DC’s Liberation Musician: OnRaé LaTeal

Apr 27, 2026 | Blogs, feature, Interviews | 0 comments

A crowd of protestors were gathered outside of Mayor Muriel Bowser’s house in 2020, calling on the city to defund the Metro Police Department (MPD) as music drifted over the crowd. In the middle stood OnRaé LaTeal, a local musician playing songs from her album “The Black Joy Experience,” when she was approached by a woman with a grant and a request. Representing Open Society Foundations (OSF), the woman asked her to create an album in support of the “defund the police” movement; instead, LaTeal formed what later became the Freedom Futures Collective (FFC). 

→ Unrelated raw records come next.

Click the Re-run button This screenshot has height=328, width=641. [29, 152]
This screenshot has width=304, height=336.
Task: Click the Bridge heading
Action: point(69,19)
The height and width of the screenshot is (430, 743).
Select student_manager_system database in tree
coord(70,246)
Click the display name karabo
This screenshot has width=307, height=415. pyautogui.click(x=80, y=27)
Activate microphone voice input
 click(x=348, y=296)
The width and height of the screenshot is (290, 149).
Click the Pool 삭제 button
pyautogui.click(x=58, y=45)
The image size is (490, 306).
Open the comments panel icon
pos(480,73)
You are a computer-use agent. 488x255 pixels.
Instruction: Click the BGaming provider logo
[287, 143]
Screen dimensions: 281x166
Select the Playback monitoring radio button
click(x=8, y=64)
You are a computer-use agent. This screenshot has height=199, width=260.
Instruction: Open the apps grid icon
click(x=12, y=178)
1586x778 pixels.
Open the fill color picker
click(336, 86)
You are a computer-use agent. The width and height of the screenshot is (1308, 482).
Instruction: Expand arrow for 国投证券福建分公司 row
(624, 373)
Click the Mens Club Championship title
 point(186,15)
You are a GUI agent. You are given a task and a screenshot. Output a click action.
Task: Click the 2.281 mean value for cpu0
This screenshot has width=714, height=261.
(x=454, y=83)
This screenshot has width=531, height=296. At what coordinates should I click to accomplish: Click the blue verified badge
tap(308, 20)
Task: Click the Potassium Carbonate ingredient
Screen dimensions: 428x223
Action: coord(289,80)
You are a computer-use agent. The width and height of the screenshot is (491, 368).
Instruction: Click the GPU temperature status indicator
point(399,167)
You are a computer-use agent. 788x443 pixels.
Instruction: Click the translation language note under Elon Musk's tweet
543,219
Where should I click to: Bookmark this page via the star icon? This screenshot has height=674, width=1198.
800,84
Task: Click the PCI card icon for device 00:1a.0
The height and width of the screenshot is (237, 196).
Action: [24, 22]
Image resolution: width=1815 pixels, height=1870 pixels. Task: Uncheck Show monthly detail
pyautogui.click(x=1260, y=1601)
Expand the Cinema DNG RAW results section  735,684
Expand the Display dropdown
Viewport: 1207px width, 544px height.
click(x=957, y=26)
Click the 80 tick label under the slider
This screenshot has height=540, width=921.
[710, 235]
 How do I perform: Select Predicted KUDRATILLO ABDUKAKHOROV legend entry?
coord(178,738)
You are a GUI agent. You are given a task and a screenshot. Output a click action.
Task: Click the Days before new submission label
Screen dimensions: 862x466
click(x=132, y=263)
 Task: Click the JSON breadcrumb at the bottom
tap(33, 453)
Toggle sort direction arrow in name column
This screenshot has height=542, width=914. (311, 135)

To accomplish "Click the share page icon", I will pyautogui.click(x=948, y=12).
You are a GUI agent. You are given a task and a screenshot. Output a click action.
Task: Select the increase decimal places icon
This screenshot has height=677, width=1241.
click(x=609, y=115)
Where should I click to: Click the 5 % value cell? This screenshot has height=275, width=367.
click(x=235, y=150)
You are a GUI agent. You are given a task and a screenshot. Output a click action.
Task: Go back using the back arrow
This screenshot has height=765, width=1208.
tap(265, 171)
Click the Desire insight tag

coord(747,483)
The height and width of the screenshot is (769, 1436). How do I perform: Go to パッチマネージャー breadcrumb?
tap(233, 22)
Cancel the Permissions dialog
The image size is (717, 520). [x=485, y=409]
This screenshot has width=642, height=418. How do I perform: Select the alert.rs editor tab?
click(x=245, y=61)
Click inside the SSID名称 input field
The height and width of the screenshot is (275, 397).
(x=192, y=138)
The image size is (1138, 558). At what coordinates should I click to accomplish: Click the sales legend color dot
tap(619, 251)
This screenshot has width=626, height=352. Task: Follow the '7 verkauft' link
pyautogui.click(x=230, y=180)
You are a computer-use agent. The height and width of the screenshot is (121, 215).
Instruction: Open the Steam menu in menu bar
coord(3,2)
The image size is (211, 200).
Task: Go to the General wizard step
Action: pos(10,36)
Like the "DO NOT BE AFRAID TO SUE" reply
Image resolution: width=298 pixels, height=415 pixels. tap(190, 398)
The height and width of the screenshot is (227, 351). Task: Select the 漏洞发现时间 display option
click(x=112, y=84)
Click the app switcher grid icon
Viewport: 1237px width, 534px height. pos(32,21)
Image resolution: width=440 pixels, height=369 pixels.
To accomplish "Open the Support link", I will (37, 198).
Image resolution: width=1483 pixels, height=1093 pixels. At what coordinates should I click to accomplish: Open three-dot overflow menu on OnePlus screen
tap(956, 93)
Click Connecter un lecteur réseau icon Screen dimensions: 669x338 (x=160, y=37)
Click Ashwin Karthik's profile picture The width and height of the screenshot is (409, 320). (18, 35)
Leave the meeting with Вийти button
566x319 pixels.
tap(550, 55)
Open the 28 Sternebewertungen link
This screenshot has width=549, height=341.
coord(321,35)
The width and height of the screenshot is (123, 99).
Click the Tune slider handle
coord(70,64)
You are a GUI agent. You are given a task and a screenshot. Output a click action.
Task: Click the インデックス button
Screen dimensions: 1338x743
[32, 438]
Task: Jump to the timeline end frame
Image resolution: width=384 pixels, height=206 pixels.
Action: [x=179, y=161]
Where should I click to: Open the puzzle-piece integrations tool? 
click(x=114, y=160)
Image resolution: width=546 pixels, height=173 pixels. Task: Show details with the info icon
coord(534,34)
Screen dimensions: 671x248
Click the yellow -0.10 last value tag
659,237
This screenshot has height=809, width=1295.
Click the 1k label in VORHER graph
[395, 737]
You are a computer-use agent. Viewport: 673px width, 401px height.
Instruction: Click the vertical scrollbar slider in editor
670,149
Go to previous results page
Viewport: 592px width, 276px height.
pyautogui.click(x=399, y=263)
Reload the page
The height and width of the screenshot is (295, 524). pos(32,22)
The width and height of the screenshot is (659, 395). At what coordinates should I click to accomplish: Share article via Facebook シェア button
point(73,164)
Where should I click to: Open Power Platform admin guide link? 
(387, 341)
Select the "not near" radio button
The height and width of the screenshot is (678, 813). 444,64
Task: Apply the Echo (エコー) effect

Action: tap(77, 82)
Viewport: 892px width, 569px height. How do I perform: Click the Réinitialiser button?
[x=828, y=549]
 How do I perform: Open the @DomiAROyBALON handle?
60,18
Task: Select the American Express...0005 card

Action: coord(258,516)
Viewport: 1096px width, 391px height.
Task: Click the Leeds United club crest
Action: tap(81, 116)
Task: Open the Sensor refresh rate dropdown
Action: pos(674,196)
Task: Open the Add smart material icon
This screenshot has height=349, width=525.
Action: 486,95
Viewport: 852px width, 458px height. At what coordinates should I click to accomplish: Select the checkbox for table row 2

FFC has since grown into a national creative arts incubator, bringing together young artists to engage in the fight for Black liberation and producing award-winning musical and visual projects. Its goal is to develop the next generation of “artivists” by providing artists aged 18 to 30with the resources, education, opportunities and community needed to build sustainable social justice enterprises. 

“We got Breonna Taylor, Ahmaud Arbery, Elijah McClain, these Black people were being murdered, and I’m like, I gotta do something” she said. “For me, all that this was, was creating space for my young people that were in my network to be able to do the same.”

Classically trained in music from an early age, LaTeal, a DMV native, began playing saxophone and piano before transitioning into beat-making and production at Suitland High School’s Visual and Performing Arts program. After graduating from Howard University she formed the hip-hop and soul group “Aflocentric,” releasing their debut album “Libra Season: Afrocentrism” in 2014.

LaTeal, who goes by the alias “the Liberation Music Maker,” built her career around using art as a tool for collective liberation. But before she was an award-winning producer, she was a young musician grappling with the realities of systemic violence and oppression against her community. 

Two years after her debut, Alton Sterling, a Black man in Baton Rouge, Louisiana, was fatally shot by police in 2016 while selling CDs outside of a convenience store.

“I don’t know what it was about that case. He just reminded me of one of my uncles. I could see my family in him,” LaTeal said  “since then, I’ve dedicated my art and music to getting my people free.”

So LaTeal started showing up to what she described as “liberation spaces,” where her and fellow activists began organizing and discussing abolitionist policy, Black feminist theory and scholarly approaches to racial equity. 

“I’m someone who loves political education,” LaTeal said. “I love the advocacy work that I do, I love hearing from experts and scholars and folks who are experts in racial equity and abolition and all the things. But that’s not me.”

She described her introduction to the movement as tumultuous, recalling feeling out of place and unfamiliar with the materials and concepts being discussed by her peers. 

“I’m showing up, and I’m kind of like, ‘oh man, I haven’t read that book,’ or ‘I’m not familiar with that brief’ or ‘I’m not familiar with that scholar,’” she said. 

That disconnect ultimately pushed LaTeal to rethink not just her own place in the movement, but how she could bring other people like her in.

She co-founded the Black Girls Handgames Project, a grassroots initiative using childhood games to foster joy and resistance, and launched Dope Creatives Only to fund other initiatives. In 2018, she produced “The Black Joy Experience” with Black Youth Project 100, a compilation of protest music and protest chants that frame joy as a form of resistance.

This became LaTeal’s sound, a mix of hip-hop, R&B and soul, combining traditional genres with chants and live footage from American protests, which she describes as “fight music.” 

“It’s something that’s going to get you ready and amped up and galvanized to take action,” she said. “It’s angry, it’s rooted in joy, but there’s also an aggression to my music, because I’m not happy. I’m not happy with where we are in our country.”

Still, she said something was missing. So when LaTeal was approached by the OSF representative, she knew she had to make the most out of her opportunity. 

“Music was an entryway for me, I entered the movement through music” she said. “But I didn’t feel like I was being seen fully and completely. So, I decided to create my own space.”

FCC’s first major project, “We Keep Us Safe,” brought together young DC artists to create music in direct response to police violence and the Black Lives Matter movement. But one project wasn’t enough for the artists LaTeal assembled. 

From there, it evolved into a national creative incubator, offering fellowships, internships, collaborative projects and art lessons that help artists develop both their craft and their political voice. 

LaTeal described the collective’s latest project, a mixtape called “Free DC,” as a “sonic response” to federal intervention and the Free DC movement through hip-hop. Many up-and-coming DC artists that helped produce the mixtape, including Reggie Volume, SONCIER The Hero, Trélogy and Ama’d, took the stage to perform some of their tracks at the March 28 No Kings Protest, hosted by Free DC. 

While FFC originated as a Black liberation movement, the tape, which calls for the statehood and liberation of DC, reflected FFC’s broader fight: liberation for all.

“When Black folks is free, everybody is gonna be free,” LaTeal said. “The crux of who we are is rooted in this fight for Black liberation, but we are fighting for the liberation for all marginalized communities, for all people.”